Search code examples
djangomariadb

MariaDB CHARSET is set to utf8mb4, but insert emoji always raise Error 1366


First, check database CHARSET:

MariaDB [outdoors]> show create database outdoors;

| outdoors | CREATE DATABASE `outdoors` /*!40100 DEFAULT CHARACTER SET utf8mb4 COLLATE utf8mb4_general_ci */ |

Then check the table CHARSET:

MariaDB [outdoors]> show create table backend_comment;

| backend_comment | CREATE TABLE `backend_comment` (
  `id` bigint(20) NOT NULL AUTO_INCREMENT,
  `geo` varchar(10) DEFAULT NULL,
  `content` varchar(250) NOT NULL,
  `img` varchar(100) DEFAULT NULL,
  `comment_id` int(11) DEFAULT NULL,
  `create_time` datetime(6) NOT NULL,
  `notify_id` bigint(20) NOT NULL,
  `to_id` int(11) DEFAULT NULL,
  `user_id` int(11) NOT NULL,
  PRIMARY KEY (`id`),
  KEY `backend_comment_notify_id_61aef760_fk_backend_notify_id` (`notify_id`),
  KEY `backend_comment_to_id_4dd23479_fk_auth_user_id` (`to_id`),
  KEY `backend_comment_user_id_1ab394ea_fk_auth_user_id` (`user_id`),
  CONSTRAINT `backend_comment_notify_id_61aef760_fk_backend_notify_id` FOREIGN KEY (`notify_id`) REFERENCES `backend_notify` (`id`),
  CONSTRAINT `backend_comment_to_id_4dd23479_fk_auth_user_id` FOREIGN KEY (`to_id`) REFERENCES `auth_user` (`id`),
  CONSTRAINT `backend_comment_user_id_1ab394ea_fk_auth_user_id` FOREIGN KEY (`user_id`) REFERENCES `auth_user` (`id`)
) ENGINE=InnoDB DEFAULT CHARSET=utf8mb4 COLLATE=utf8mb4_unicode_ci |

Test insert emoji content:

MariaDB [outdoors]> insert into backend_comment 
        (id, content, notify_id, user_id, create_time) 
values (1, 'insert emoji test 😊', 1, 1, NOW());

ERROR 1366 (22007): Incorrect string value: '\xF0\x9F\x98\x8A' for column outdoors.backend_comment.content at row 1

**So what's the problem? help me please 😂**


----------
More information:

Server version: 10.11.8-MariaDB-0ubuntu0.24.04.1 Ubuntu 24.04

Solution

  • MariaDB and Mysql do not transform between different encodings automatically. When you try to insert data it will attempt to pass bytes from the client to the server and store as is. When there are no difference it works well, when there is a mismatch you can end up either with corrupted data, or an error.

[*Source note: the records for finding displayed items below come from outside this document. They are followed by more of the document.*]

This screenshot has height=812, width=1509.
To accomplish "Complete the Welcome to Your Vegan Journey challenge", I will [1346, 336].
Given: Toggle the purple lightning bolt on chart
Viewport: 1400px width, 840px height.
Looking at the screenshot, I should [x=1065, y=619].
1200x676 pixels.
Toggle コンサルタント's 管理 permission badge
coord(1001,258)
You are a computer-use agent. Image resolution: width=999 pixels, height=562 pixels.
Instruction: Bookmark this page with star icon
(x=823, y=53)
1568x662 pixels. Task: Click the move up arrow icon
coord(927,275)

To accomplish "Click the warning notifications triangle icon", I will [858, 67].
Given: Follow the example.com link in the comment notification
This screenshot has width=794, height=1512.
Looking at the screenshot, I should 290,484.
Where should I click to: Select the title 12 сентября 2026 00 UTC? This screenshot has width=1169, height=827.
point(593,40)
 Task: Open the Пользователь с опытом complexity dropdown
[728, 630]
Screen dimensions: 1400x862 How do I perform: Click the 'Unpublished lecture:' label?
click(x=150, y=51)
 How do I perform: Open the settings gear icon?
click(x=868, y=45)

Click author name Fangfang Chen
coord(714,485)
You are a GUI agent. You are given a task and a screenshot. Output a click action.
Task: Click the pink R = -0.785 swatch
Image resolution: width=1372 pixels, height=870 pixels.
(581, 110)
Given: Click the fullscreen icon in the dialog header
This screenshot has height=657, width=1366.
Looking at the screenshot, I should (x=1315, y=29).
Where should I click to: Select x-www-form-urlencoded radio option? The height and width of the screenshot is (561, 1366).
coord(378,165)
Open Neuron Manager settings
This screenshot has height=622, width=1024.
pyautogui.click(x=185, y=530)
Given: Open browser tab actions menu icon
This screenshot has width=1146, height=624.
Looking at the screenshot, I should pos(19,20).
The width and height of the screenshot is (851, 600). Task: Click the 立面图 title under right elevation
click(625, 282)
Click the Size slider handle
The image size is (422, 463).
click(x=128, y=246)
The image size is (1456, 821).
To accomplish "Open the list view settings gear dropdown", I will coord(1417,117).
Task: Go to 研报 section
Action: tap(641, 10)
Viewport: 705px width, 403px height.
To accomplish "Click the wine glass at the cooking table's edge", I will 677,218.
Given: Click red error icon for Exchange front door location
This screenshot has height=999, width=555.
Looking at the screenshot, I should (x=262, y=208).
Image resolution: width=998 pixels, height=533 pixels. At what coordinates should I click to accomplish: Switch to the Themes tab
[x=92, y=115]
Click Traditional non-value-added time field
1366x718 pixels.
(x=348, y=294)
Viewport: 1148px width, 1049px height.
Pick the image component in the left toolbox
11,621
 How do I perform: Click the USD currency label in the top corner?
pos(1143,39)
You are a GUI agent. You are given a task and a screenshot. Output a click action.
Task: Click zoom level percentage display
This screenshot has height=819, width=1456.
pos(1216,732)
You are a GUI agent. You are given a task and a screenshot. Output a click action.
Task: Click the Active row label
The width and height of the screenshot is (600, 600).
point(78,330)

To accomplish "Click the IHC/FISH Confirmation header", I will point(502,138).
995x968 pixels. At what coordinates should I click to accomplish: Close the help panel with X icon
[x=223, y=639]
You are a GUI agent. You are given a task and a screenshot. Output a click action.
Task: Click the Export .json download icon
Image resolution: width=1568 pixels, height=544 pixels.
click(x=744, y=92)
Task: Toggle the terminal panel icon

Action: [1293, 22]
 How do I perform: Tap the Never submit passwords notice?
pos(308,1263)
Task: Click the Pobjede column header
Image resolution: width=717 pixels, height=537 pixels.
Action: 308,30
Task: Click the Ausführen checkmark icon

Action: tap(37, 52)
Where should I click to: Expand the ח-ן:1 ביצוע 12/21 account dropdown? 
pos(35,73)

    It looks like by default mariadb runs with utf8mb3, and it does not support all the emojis, and therefore when server interprets utf8mb3 codes as utf8mb4 it results in invalid ones.

    You could:

    Set charset per connection, for example in CLI:

    mariadb -u{user} --default-character-set=utf8mb4 -p
    

    or

    Set charset in the server configuration (see docs). Tho be ware what charset other connections can expect.